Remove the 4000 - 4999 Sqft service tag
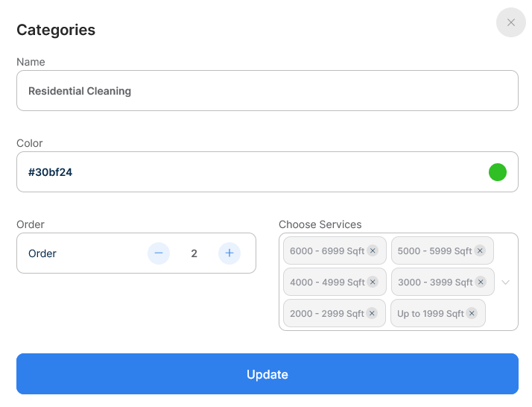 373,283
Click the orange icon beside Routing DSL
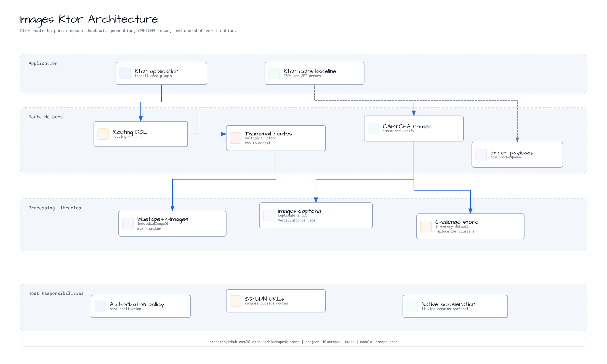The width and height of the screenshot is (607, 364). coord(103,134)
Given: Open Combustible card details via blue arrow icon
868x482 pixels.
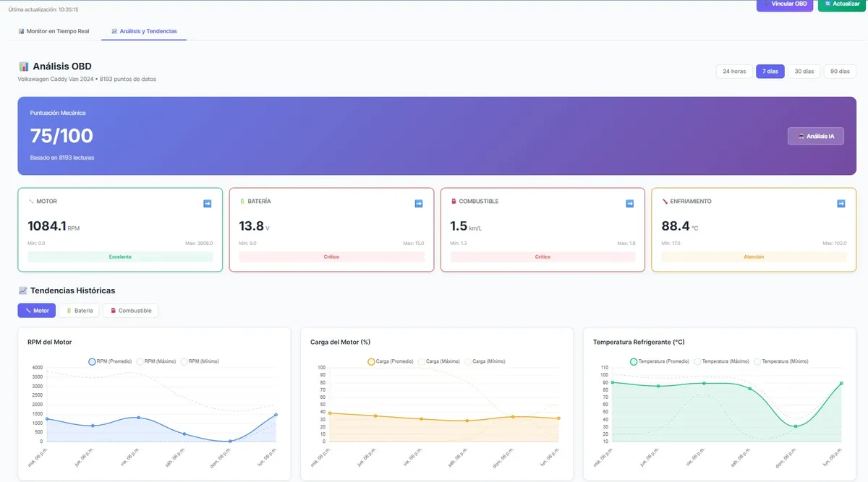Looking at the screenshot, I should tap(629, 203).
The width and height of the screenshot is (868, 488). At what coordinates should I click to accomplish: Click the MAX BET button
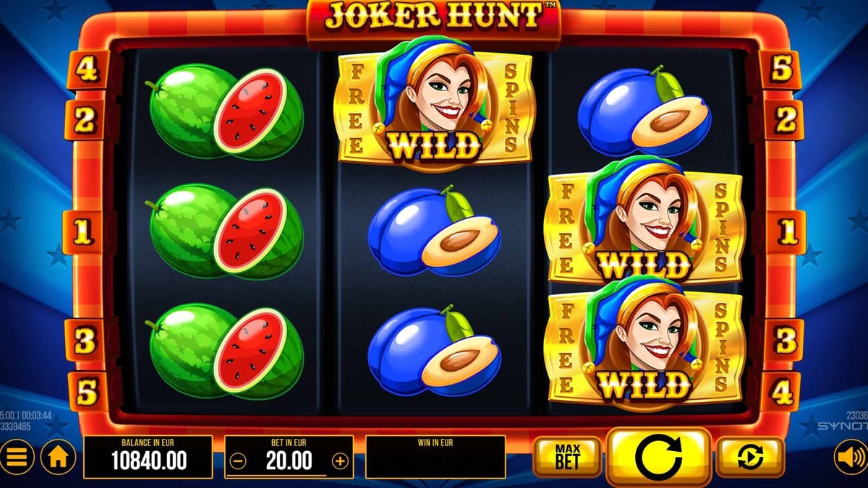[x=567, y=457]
======
__Exercise details__. Transcribe, without alteration, each line from the one with "Click the orange icon beside Routing DSL" through the last line of the data; no pictures belong in the copy.

__Response__.
Click the orange icon beside Routing DSL
The width and height of the screenshot is (607, 364). coord(103,134)
Given: Open Combustible card details via blue arrow icon
868x482 pixels.
Looking at the screenshot, I should tap(629, 203).
The width and height of the screenshot is (868, 488). At what coordinates should I click to accomplish: Click the MAX BET button
[x=567, y=457]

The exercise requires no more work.